La garantía de orden público era imprescindible para que «se cumpliesen las previsiones sucesorias». El Seced, por orden de Arias, efectuó una cronología protocolaria. El día D, el Notario Mayor del Reino redactaría el acta oficial del óbito, y el Consejo de Regencia asumiría la Jefatura. Después, Arias haría un comunicado en TVE con la emotividad necesaria para cargar de sentimientos el engranaje del cambio institucional. El día D+1 se haría una misa privada, se prepararía el Palacio de Oriente, y se publicaría en el BOE el luto nacional de treinta días.
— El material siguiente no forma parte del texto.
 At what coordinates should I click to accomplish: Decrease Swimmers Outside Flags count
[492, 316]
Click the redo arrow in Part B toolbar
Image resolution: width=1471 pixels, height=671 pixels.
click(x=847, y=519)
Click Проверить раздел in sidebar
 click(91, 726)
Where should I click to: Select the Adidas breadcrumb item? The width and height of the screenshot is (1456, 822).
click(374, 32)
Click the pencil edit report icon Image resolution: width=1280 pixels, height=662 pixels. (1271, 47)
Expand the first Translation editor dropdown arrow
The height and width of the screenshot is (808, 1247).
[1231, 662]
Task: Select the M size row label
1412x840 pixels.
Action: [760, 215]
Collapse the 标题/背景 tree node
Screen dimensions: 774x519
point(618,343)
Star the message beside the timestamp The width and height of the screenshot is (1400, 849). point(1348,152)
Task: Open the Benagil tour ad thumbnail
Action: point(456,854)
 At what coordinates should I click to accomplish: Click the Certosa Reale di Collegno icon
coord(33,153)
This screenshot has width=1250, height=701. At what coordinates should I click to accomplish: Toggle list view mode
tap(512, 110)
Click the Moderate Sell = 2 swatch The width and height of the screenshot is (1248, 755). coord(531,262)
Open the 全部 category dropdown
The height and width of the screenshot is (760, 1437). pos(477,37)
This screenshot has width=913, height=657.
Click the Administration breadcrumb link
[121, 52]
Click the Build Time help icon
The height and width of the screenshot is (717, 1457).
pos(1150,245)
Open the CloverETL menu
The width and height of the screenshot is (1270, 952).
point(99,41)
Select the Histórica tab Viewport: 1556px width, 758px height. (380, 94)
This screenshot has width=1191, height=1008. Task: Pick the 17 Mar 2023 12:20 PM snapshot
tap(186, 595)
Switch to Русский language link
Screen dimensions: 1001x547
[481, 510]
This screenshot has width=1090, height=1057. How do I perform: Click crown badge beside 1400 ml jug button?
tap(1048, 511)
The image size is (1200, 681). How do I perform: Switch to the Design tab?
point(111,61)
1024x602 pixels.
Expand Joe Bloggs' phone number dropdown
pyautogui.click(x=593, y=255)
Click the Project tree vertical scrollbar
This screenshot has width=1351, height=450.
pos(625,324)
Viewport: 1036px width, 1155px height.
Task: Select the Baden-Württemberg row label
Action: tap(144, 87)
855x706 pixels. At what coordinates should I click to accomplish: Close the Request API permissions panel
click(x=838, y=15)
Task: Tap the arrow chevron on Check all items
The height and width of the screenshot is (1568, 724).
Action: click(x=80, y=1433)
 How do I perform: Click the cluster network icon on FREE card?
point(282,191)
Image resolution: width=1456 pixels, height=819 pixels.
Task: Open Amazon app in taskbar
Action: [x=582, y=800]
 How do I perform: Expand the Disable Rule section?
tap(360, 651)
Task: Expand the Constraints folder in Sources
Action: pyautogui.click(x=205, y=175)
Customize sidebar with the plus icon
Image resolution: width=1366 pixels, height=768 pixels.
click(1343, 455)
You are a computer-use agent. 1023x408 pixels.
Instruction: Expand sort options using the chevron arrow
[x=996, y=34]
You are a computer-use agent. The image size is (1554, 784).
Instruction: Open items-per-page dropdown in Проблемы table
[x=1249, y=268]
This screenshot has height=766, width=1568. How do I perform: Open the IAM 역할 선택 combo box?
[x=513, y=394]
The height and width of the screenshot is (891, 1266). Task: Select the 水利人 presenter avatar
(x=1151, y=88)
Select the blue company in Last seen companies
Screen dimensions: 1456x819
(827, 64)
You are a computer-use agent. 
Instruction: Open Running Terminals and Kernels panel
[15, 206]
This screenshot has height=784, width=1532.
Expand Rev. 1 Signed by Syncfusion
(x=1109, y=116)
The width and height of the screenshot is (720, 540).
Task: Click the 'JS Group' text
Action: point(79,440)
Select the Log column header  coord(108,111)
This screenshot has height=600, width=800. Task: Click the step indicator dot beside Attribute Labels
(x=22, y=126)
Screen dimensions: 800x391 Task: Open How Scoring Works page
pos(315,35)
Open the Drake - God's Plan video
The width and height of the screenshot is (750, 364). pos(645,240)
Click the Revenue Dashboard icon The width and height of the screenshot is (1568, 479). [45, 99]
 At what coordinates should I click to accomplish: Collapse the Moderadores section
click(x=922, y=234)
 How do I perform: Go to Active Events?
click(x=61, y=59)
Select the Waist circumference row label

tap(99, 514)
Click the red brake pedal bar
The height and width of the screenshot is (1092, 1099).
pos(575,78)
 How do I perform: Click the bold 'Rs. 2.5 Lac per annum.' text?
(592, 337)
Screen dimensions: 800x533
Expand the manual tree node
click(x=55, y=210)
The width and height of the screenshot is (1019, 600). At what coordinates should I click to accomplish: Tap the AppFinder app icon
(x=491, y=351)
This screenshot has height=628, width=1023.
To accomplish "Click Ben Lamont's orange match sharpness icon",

Los días D+2 y D+3 se dedicarían al paso de público ante el cadáver del dictador. La proclamación del Rey en las Cortes debía ser el D+3, tiempo suficiente desde un punto de vista legal, pero también táctico y sentimental. Se diseñó el recorrido de los Príncipes en automóvil, acompañados por fuerza militar, los honores recibidos, el pleno de las Cortes, el juramento y el mensaje del nuevo Rey, así como la posterior visita a los restos de Franco y al Te Deum en San Francisco el Grande.
La Operación contenía instrucciones de todo tipo, como el momento del embalsamiento, el luto en el uniforme de los militares, o el comportamiento permisible a las organizaciones del Movimiento y a la Confederación Nacional de Excombatientes. Mientras, el ministro de Exteriores debía cursar invitaciones a las autoridades extranjeras para la asistencia a los actos institucionales, así como instrucciones a organismos oficiales y empresas públicas. Prensa, radio y televisión darían publicidad a las normas para el homenaje y el cronograma. Toda la maquinaría pública estaría al servicio de la Operación Lucero. Finalmente, el D+4 sería el del «entierro del Caudillo». Ese mismo día debería aparecer un decreto de amnistía con motivo de la proclamación del Rey. Las exequias debían terminar hacia las 14:00 horas. En provincias se celebraría una misa con la asistencia obligatoria de las autoridades.
El júbilo por la nueva monarquía, decía el informe de la Operación Lucero, debía ser contenido porque coincidía con «la tristeza de los actos mortuorios». Los eficaces hombres de la Seced terminaban con un interesante informe de la situación sociopolítica: la mayoría de la población consideraba natural la sucesión, y no quería ver alterada su vida. El elemento que podía hacer saltar la Operación Lucero era el búnker, los azules, de los que se temía una algarada. No descartaron acciones violentas, pero sin fuerza suficiente. Los españoles querían paz.
A las 05:25 del 20 de noviembre se produjo el fallecimiento de Franco. Todas las medidas de la «Operación Lucero», calculadas inteligentemente por el Seced y bien contadas por Peñaranda, entraron en vigor. Empezaba la Transición.